Requirement. Pull out each line of the records below that contains the string "computer". Treat uppercase and lowercase as different.

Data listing
- - -
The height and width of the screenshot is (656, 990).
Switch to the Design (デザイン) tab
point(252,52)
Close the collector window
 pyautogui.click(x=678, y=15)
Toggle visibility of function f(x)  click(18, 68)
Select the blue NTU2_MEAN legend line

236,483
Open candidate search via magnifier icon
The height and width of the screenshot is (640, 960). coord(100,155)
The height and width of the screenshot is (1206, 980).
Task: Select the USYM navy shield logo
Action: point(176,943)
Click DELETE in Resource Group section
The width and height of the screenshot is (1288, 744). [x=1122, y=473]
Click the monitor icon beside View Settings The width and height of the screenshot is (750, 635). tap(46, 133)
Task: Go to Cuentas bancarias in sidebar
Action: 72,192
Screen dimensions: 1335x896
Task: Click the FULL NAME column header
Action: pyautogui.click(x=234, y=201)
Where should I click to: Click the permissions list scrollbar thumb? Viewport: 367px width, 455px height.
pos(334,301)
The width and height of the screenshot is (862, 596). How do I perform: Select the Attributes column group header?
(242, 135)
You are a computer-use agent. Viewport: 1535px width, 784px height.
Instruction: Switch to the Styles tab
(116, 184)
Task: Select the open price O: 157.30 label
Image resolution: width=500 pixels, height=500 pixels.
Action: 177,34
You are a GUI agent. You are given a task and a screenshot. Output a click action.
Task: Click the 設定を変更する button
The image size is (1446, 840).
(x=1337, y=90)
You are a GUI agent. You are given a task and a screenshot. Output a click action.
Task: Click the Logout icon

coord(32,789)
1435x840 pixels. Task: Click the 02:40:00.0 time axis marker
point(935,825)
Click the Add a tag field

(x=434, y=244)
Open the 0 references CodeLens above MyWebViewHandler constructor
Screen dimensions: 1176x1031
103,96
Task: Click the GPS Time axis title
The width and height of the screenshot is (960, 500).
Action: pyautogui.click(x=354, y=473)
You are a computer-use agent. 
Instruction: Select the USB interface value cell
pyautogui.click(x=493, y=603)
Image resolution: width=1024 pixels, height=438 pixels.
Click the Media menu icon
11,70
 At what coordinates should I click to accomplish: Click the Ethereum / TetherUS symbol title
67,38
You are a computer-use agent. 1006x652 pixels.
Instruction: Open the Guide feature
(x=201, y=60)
- - -
Complete answer.
You are a computer-use agent. Viewport: 1535px width, 784px height.
You are a computer-use agent. 
You are a computer-use agent. 1006x652 pixels.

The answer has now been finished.